I was seeming to have a very productive day yesterday. My husband had gone hunting as I previously told you in my earlier blog, so I was taking this opportunity to move around some furniture which needed to be moved before our new living suit comes tomorrow. My husband's office had to be moved, which entailed moving other furniture to other sections of the house. With moving all of this around, it also involved taking pictures down off the wall and re-hanging them. I work so much better at things as this when I am alone. Yes, it is a lot for me to move furniture by myself, and believe me I am suffering for it today, but I just have always handled things myself so working alone simply works. When my husband walked in the door, he was speechless at all I had done. I did not mention to him I was going to do any of it, so it was quite a shocker for him. On top of everything, with all we have to do to get ready for tomorrow ... with the mess we have in the kitchen due to re-modeling, I had to lay it on him that the dryer broke. I had clothes in the washer, and losing my dryer was not the best thing to happen at this precise time. So what do you do when you are on overload and one thing after another seems to happen to hamper your well laid plans? You pull up your big boy/girl pants and you press on. This is exactly what we did. We disconnected the old dryer, made a few calls about a new dryer, went and picked up a new dryer, and today we will install it. No sense in crying over spilt milk because it would still need to be cleaned up. By the time we relished in the unfairness of it all ... how we could not afford a new dryer in the midst of everything else we have going on ... how it is so unfair that this should happen to us ... how we are good, hard-working people who deserve better ... and on and on and on ... we would have put ourselves in an emotional and stressed sense of being, and we would still have to get the new dryer. I would prefer to have to make this purchase with a positive attitude and leave the pity-party for others. It does make all the difference in the world.

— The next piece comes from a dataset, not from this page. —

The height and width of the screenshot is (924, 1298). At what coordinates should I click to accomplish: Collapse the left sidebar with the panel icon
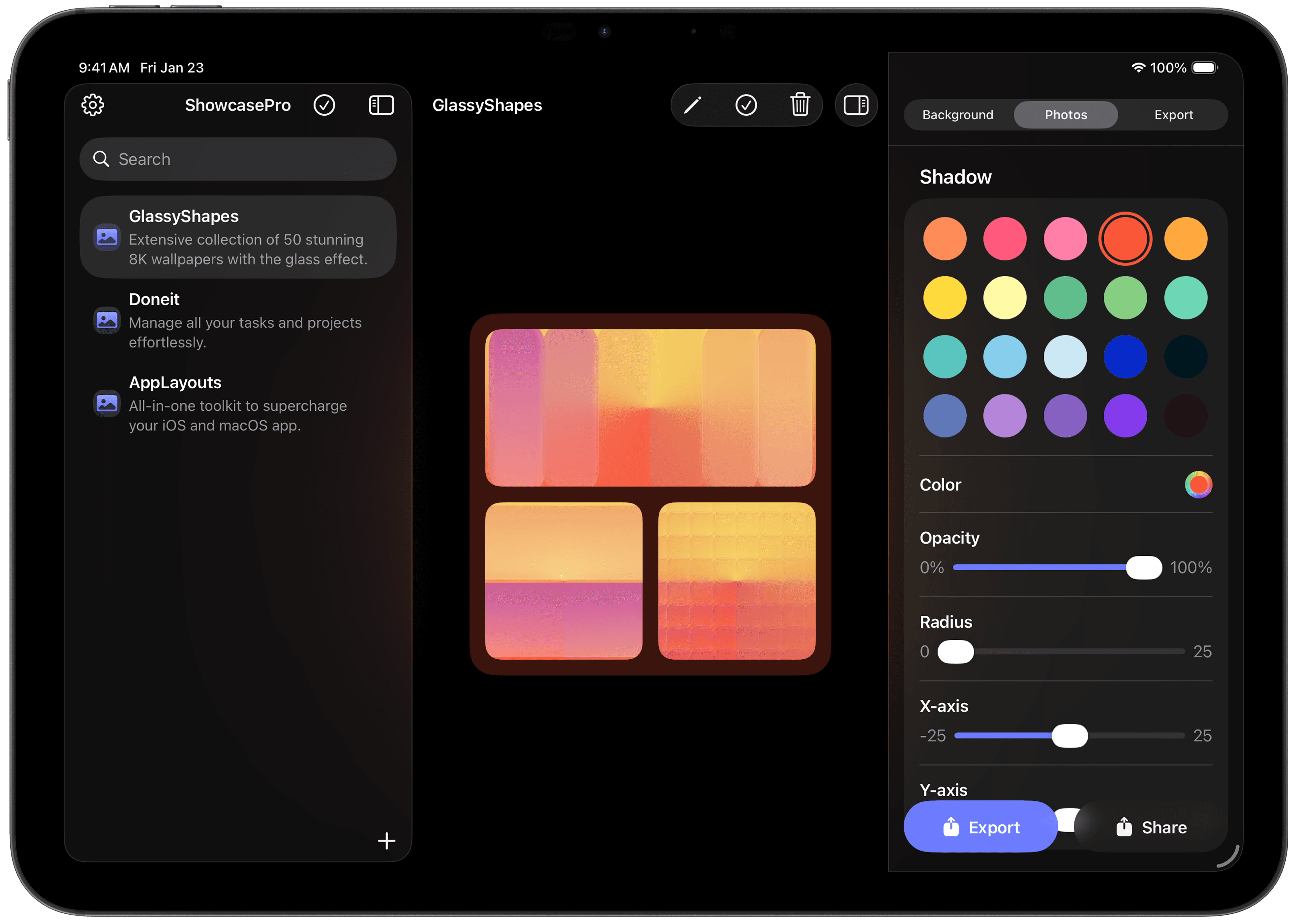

Seriously ... think on this for a minute! Things unfair happen to us every day. The end result basically is the same whether you pull up your big boy/girl pants and press on to remedy the situation, OR whether you sulk in self-pity for awhile and then feel forced to press on. There are times when how we handle a situation will alter the outcome, but more times than not, we still have to fix the problem regardless of how our reaction to it may be. But, when we just accept it for what it is ... knowing that God allows rain to fall on the just and the unjust alike ... then it does make it go so much smoother. I realize how unfair life can be ... I accept how difficult it is at times to keep our emotions in tact! I am not referring to emotions as much as I am attitude. We have every right to cry and feel discouraged when unfair things happen to us. We do not have a right to take it out on others ... to blame God for everything ... or to remain in a place of 'poor-pitiful-me' and effect situations and people around us. Being distraught emotionally and having a poor outlook are two entirely different things. Let us strive daily to count our blessings in the midst of the storms though the trials bring us to our knees ... keeps us up crying all night ... and burdens our hearts more than we think we can handle at times. When we see blessings in the storms of life, we learn to dance through the rain instead of allowing the rain to push us down and keep us there. I just bought a sign for my house that says, "Life is not about waiting for the storm to pass ... It's about learning to dance in the rain." How true this is!
Ok, I have to run and get ready for church. Have a great day and learn to do a lot of dancing because life is all about the storms that lie in wait!